* _Given entries_
★ ★ ★ ★ ★
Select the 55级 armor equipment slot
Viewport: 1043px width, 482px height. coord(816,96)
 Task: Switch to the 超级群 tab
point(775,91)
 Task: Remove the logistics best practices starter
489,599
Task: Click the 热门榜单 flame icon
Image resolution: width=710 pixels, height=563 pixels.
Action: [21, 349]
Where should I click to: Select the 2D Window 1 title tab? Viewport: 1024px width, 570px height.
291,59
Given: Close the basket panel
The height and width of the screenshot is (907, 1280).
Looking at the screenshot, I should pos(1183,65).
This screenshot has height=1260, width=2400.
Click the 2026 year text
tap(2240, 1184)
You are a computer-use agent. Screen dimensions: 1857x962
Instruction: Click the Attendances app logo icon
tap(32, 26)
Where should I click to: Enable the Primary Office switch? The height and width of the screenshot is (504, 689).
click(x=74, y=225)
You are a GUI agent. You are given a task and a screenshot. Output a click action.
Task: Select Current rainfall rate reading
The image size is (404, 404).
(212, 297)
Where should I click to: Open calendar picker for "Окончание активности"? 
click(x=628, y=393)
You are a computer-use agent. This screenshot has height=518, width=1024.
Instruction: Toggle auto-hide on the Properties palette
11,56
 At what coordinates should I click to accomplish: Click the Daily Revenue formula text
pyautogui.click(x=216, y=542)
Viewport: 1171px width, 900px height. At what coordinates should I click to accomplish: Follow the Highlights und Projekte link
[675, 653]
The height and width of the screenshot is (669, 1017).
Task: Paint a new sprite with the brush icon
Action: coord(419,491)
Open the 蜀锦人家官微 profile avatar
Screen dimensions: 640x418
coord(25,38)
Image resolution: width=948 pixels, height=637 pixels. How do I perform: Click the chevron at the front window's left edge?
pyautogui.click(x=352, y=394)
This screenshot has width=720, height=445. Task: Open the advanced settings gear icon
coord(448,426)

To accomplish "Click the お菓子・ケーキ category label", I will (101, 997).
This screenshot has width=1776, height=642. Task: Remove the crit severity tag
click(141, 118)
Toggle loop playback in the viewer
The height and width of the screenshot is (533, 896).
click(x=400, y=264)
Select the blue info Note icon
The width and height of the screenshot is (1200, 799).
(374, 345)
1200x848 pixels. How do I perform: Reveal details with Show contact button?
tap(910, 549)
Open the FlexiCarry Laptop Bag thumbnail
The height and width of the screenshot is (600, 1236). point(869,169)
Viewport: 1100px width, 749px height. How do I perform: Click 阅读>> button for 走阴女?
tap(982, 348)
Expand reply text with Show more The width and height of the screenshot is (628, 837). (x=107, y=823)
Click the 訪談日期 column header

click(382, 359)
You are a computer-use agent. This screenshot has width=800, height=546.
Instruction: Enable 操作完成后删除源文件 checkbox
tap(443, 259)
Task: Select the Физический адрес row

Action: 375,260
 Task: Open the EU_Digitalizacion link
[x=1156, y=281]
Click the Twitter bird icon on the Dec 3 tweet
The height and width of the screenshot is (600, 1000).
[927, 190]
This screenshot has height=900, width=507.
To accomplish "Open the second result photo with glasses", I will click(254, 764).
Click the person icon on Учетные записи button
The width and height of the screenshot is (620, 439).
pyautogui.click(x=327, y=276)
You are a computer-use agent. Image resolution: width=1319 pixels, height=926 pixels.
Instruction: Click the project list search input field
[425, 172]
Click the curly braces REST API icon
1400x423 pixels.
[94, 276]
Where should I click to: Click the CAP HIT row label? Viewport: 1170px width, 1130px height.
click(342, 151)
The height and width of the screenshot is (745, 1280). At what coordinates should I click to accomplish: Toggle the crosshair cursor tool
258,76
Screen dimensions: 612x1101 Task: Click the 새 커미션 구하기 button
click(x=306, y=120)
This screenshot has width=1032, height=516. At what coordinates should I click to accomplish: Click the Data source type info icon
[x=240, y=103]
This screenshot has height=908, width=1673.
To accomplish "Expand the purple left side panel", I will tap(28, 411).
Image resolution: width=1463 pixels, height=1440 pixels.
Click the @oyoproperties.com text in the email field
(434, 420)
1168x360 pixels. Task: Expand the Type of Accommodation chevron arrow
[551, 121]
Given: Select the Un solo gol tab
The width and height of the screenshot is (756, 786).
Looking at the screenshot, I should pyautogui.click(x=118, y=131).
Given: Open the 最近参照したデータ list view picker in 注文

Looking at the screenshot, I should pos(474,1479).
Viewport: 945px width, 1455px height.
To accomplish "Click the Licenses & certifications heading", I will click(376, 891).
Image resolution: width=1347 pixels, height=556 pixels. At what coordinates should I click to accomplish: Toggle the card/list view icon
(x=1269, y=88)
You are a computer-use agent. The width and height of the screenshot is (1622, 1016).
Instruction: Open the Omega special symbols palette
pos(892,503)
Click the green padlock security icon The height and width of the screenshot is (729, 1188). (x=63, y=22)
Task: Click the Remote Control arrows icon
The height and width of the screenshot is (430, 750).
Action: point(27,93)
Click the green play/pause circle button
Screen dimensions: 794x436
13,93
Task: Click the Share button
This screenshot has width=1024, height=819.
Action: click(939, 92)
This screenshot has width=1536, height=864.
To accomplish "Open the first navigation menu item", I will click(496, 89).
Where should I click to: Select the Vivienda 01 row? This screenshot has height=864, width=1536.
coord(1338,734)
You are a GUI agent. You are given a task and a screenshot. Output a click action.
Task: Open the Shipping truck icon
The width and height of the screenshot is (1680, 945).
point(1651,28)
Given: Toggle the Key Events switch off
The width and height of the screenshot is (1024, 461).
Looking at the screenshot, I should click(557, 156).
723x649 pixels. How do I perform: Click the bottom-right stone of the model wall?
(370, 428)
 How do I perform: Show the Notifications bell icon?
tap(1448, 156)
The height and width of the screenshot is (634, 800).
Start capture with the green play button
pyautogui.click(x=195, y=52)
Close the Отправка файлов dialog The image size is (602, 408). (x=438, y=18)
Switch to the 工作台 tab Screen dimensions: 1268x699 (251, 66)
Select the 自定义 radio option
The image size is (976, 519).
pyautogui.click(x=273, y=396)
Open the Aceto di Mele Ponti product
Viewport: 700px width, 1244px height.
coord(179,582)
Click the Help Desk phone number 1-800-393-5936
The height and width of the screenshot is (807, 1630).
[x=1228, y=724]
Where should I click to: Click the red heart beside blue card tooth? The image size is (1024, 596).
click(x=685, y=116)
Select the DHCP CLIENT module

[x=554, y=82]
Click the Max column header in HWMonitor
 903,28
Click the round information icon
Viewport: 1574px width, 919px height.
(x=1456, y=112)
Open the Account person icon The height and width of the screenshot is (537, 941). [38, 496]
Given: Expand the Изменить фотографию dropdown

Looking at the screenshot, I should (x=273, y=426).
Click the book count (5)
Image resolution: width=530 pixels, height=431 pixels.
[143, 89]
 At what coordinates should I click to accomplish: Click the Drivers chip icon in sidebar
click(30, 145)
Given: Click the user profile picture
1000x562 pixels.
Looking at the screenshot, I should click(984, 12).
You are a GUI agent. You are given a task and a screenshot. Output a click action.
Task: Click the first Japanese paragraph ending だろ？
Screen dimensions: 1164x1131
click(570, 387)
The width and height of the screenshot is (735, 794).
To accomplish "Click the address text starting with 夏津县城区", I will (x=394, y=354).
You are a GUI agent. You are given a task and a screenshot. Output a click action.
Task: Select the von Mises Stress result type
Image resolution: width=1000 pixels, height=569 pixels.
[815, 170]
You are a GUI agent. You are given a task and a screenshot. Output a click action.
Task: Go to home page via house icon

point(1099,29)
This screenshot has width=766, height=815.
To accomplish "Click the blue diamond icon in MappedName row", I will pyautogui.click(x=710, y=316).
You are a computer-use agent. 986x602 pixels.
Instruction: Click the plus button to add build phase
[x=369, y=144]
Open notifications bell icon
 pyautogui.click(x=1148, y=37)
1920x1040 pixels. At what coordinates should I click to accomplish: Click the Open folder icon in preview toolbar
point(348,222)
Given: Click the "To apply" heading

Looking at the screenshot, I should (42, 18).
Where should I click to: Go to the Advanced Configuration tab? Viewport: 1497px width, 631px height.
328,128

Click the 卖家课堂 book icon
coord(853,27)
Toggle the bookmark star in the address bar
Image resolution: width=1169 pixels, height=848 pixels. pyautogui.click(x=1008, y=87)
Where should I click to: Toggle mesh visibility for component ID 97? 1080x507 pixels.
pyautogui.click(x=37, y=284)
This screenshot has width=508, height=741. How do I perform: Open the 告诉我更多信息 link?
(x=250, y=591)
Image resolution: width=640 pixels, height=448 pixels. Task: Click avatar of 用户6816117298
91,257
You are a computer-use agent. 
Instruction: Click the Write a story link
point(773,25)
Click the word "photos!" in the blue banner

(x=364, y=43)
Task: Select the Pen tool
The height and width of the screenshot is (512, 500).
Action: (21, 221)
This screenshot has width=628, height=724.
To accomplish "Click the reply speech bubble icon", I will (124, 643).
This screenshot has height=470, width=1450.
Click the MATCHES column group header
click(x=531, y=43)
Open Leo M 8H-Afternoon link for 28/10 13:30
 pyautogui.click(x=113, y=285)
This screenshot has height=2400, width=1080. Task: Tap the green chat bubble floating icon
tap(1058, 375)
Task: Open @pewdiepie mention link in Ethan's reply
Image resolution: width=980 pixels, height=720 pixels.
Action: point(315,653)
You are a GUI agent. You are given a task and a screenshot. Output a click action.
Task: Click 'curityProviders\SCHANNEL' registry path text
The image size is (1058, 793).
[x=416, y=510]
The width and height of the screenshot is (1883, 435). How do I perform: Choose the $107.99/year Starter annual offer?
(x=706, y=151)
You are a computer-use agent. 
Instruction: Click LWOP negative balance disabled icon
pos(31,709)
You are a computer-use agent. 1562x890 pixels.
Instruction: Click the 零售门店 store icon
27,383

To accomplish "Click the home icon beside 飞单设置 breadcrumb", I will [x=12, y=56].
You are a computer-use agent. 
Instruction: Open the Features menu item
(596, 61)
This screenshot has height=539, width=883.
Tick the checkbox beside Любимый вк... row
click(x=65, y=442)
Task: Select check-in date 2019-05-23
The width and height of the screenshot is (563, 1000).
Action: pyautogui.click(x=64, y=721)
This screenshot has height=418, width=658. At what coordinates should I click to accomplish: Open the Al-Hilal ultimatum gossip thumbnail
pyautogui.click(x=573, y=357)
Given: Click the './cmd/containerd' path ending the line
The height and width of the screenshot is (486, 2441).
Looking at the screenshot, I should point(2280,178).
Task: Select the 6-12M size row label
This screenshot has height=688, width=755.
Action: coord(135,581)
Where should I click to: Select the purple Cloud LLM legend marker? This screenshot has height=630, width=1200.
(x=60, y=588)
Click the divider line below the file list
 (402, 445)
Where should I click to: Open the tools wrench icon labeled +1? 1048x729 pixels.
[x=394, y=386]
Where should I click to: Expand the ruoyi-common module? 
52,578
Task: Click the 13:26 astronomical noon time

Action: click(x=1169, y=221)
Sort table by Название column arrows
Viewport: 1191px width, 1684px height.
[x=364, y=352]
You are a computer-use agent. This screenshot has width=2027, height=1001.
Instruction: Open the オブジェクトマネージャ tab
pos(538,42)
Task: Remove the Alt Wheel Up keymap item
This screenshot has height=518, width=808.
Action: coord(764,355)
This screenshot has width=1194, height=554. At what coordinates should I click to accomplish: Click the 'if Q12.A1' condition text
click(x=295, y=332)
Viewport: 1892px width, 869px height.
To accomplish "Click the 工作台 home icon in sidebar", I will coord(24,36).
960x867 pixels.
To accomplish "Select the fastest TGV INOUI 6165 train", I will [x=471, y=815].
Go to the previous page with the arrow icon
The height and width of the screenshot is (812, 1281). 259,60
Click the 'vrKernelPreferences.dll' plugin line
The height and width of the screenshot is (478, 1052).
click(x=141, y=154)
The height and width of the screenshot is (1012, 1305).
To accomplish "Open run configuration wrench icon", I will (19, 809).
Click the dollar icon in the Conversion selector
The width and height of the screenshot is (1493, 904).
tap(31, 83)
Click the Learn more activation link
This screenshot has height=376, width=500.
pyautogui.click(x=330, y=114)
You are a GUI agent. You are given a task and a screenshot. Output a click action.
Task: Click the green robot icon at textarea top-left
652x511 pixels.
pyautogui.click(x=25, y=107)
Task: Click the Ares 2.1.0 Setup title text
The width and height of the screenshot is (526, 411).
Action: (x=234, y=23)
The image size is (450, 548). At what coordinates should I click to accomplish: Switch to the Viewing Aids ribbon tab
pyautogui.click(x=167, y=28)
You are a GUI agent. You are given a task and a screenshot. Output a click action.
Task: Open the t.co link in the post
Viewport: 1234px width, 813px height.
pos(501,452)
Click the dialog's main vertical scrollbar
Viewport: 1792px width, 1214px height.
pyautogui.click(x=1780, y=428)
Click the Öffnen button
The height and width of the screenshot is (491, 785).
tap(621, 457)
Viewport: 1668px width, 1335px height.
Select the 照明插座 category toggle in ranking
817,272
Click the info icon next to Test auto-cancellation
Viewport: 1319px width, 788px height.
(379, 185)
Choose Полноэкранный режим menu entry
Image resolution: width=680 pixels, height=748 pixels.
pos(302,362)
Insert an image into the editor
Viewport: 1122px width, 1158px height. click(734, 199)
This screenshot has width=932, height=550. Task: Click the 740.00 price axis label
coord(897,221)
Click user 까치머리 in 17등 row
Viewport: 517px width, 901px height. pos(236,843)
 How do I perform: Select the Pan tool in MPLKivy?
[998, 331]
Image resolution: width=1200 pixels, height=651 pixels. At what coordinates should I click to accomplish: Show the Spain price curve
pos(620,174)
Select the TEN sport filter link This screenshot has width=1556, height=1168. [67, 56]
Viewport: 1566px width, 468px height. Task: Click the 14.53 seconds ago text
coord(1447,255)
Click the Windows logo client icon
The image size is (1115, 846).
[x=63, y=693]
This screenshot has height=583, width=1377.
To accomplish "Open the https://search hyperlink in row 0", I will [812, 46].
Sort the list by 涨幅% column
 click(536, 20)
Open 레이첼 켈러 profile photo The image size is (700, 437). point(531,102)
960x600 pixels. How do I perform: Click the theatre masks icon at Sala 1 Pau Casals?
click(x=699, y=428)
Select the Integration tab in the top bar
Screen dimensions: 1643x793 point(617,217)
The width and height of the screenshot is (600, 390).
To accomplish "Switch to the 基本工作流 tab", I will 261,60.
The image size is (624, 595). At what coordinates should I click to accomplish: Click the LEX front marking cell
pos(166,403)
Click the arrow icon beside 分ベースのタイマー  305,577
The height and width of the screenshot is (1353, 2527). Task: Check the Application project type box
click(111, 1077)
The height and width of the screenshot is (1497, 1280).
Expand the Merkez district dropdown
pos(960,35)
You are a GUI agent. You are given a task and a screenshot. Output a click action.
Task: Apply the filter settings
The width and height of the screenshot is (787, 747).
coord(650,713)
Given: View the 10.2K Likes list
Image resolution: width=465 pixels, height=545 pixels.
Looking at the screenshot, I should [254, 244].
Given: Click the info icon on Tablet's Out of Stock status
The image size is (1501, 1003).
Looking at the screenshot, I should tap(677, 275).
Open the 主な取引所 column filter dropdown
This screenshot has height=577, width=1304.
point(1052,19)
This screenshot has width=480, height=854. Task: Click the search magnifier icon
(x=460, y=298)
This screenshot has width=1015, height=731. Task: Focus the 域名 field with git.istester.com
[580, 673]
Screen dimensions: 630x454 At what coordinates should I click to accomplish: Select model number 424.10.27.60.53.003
★ ★ ★ ★ ★
* _Task to complete_
Whatever else the listing above holds, retype exactly only the lines from the one containing "Image resolution: width=640" to the one containing "This screenshot has width=628, height=724.", both ends kept.

* _Result of the task_
Image resolution: width=640 pixels, height=448 pixels. Task: Click avatar of 用户6816117298
91,257
You are a computer-use agent. 
Instruction: Click the Write a story link
point(773,25)
Click the word "photos!" in the blue banner

(x=364, y=43)
Task: Select the Pen tool
The height and width of the screenshot is (512, 500).
Action: (21, 221)
This screenshot has width=628, height=724.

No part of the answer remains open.